6.2: Establish an Access Revoking Process
Establish and follow a process, preferably automated, for revoking access to enterprise assets, through disabling accounts immediately upon termination, rights revocation, or role change of a user. Disabling accounts, instead of deleting accounts, may be necessary to preserve audit trails.
6.3: Require MFA for Externally-Exposed Applications
Require all externally-exposed enterprise or third-party applications to enforce MFA, where supported. Enforcing MFA through a directory service or SSO provider is a satisfactory implementation of this Safeguard.
6.4: Require MFA for Remote Network Access
Require MFA for remote network access.
6.5: Require MFA for Administrative Access
Require MFA for all administrative access accounts, where supported, on all enterprise assets, whether managed on-site or through a third-party provider.
6.6: Establish and Maintain an Inventory of Authentication and Authorization Systems
Establish and maintain an inventory of the enterprise's authentication and authorization systems, including those hosted on-site or at a remote service provider. Review and update the inventory, at a minimum, annually, or more frequently.
6.7: Centralize Access Control
Centralize access control for all enterprise assets through a directory service or SSO provider, where supported.
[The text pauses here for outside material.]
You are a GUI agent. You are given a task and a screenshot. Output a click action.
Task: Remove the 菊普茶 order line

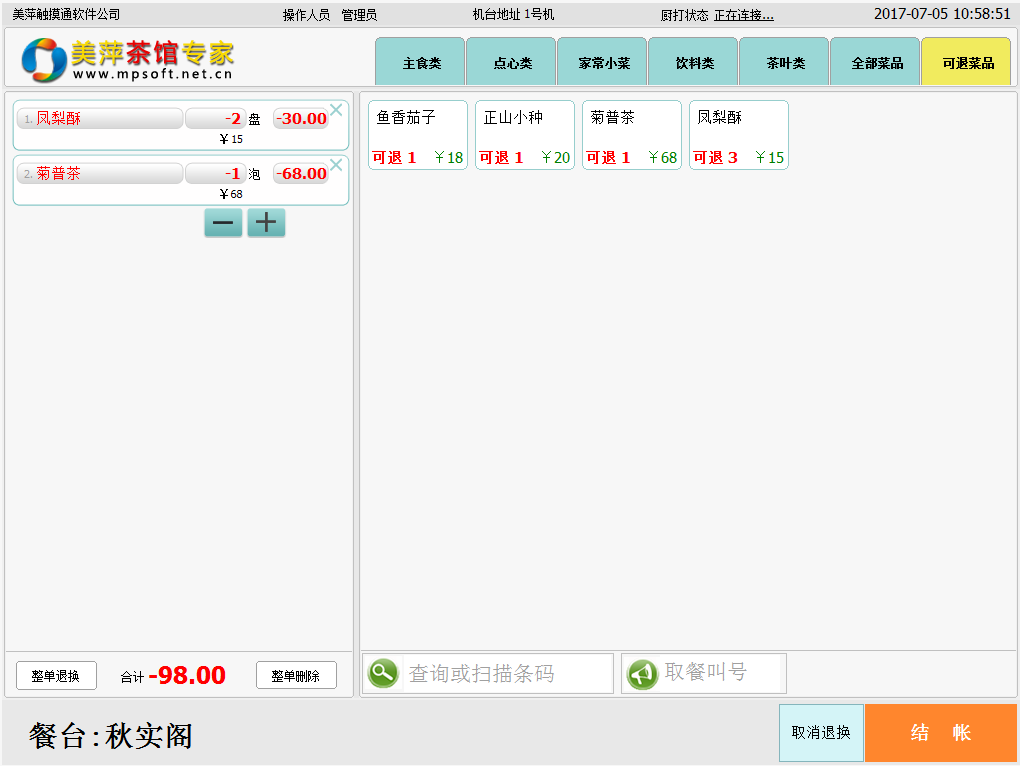(x=336, y=165)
6.8: Define and Maintain Role-Based Access Control
Define and maintain role-based access control, through determining and documenting the access rights necessary for each role within the enterprise to successfully carry out its assigned duties. Perform access control reviews of enterprise assets to validate that all privileges are authorized, on a recurring schedule at a minimum annually, or more frequently.